Records from a dataset:
## begin

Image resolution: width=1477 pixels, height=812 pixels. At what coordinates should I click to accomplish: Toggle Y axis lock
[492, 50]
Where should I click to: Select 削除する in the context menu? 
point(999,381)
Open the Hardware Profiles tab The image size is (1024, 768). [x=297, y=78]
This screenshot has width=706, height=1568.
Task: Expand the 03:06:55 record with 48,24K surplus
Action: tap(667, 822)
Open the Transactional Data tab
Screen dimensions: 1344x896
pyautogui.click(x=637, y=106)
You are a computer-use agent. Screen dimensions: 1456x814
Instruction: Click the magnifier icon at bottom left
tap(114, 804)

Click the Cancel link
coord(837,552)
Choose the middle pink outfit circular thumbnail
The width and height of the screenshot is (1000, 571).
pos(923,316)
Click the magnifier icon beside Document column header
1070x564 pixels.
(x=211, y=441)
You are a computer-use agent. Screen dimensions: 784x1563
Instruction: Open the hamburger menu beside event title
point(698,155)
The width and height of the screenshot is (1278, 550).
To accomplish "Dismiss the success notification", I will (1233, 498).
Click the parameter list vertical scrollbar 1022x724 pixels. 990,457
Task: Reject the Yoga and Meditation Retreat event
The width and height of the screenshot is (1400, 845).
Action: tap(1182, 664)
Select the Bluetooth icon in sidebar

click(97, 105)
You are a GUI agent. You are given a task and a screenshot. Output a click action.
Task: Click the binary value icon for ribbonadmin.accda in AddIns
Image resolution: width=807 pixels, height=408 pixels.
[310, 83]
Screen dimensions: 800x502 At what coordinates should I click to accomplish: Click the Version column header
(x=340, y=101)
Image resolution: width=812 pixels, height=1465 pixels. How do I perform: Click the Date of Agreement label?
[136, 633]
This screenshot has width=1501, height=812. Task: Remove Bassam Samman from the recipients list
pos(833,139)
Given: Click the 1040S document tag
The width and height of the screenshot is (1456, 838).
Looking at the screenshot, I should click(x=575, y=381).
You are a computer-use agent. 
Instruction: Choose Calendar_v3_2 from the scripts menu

## end

**Objective**
Could you repeat the data from the line with "Click the magnifier icon beside" through the line with "will (1233, 498).", word for word?

**Exercise result**
Click the magnifier icon beside Document column header
1070x564 pixels.
(x=211, y=441)
You are a computer-use agent. Screen dimensions: 784x1563
Instruction: Open the hamburger menu beside event title
point(698,155)
The width and height of the screenshot is (1278, 550).
To accomplish "Dismiss the success notification", I will (1233, 498).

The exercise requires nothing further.